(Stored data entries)

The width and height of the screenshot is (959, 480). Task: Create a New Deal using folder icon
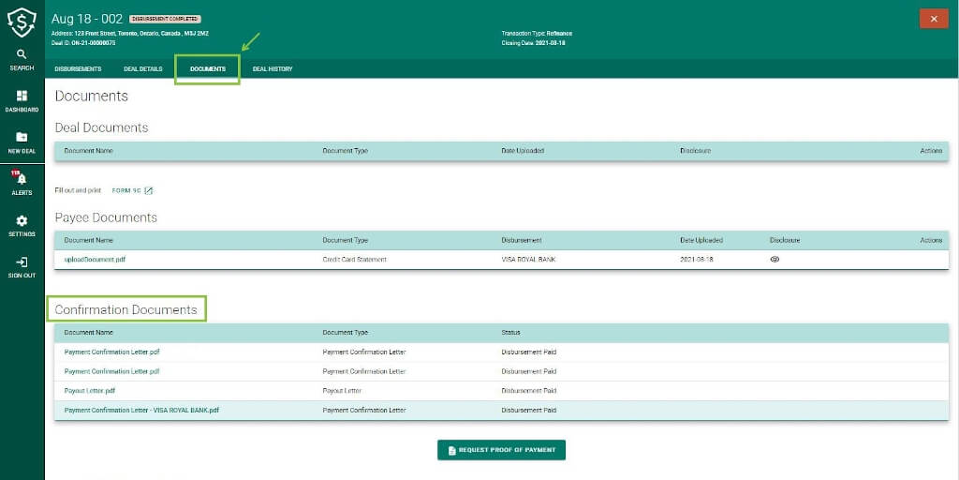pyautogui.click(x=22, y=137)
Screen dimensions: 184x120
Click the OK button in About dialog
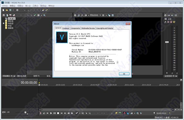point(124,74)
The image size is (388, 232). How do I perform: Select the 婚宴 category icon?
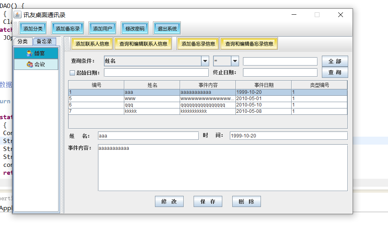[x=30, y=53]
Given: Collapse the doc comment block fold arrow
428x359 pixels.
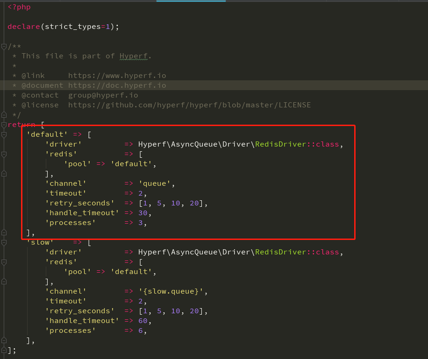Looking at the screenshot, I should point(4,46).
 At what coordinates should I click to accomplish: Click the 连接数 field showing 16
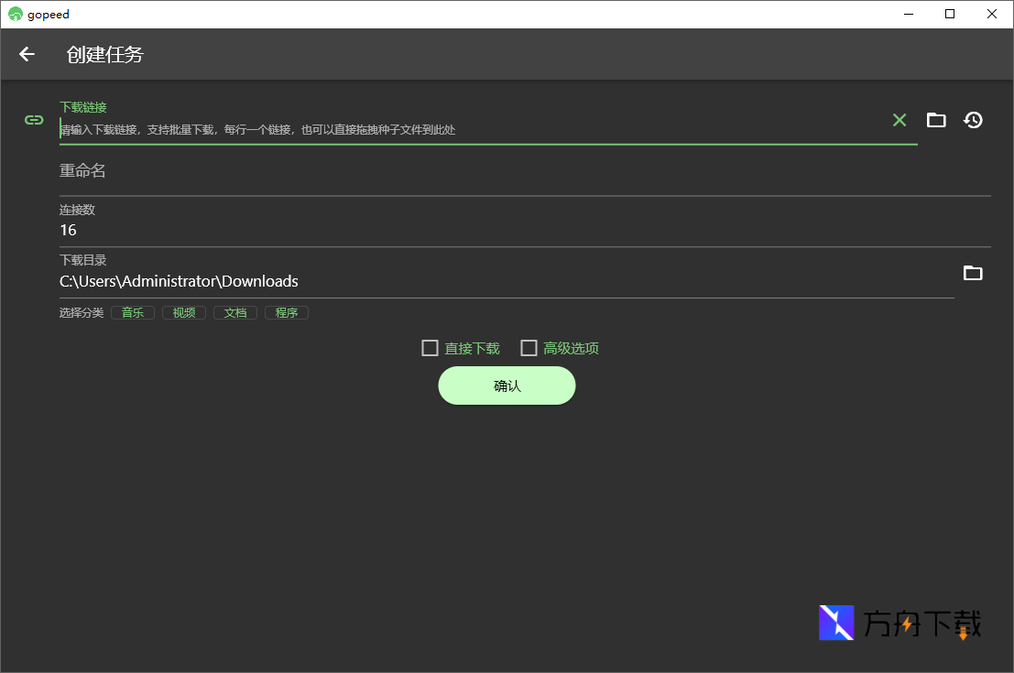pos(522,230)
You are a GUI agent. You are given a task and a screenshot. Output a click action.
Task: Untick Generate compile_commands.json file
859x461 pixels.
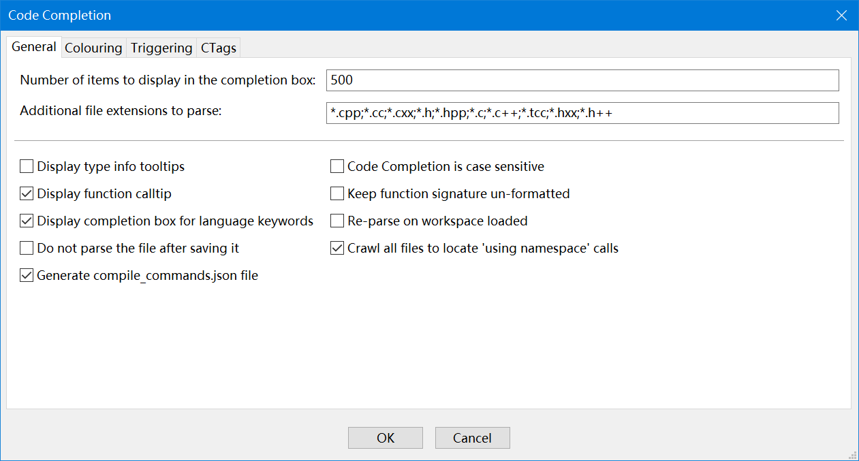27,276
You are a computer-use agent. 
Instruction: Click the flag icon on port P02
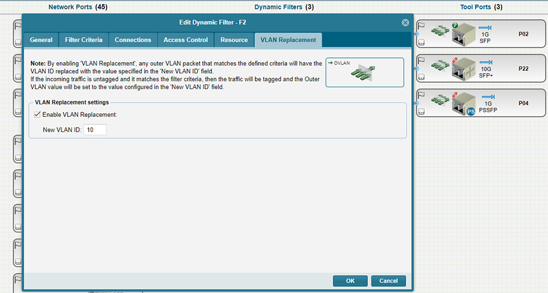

→ **Task objective**: Will you set down the records word for word while leaving out every picture?

→ **Exercise output**:
The width and height of the screenshot is (959, 480). Task: Create a New Deal using folder icon
pyautogui.click(x=22, y=137)
Screen dimensions: 184x120
Click the OK button in About dialog
point(124,74)
The image size is (388, 232). How do I perform: Select the 婚宴 category icon?
[x=30, y=53]
Given: Collapse the doc comment block fold arrow
428x359 pixels.
Looking at the screenshot, I should point(4,46).
 At what coordinates should I click to accomplish: Click the 连接数 field showing 16
pos(522,230)
You are a GUI agent. You are given a task and a screenshot. Output a click action.
Task: Untick Generate compile_commands.json file
859x461 pixels.
27,276
You are a computer-use agent. 
Instruction: Click the flag icon on port P02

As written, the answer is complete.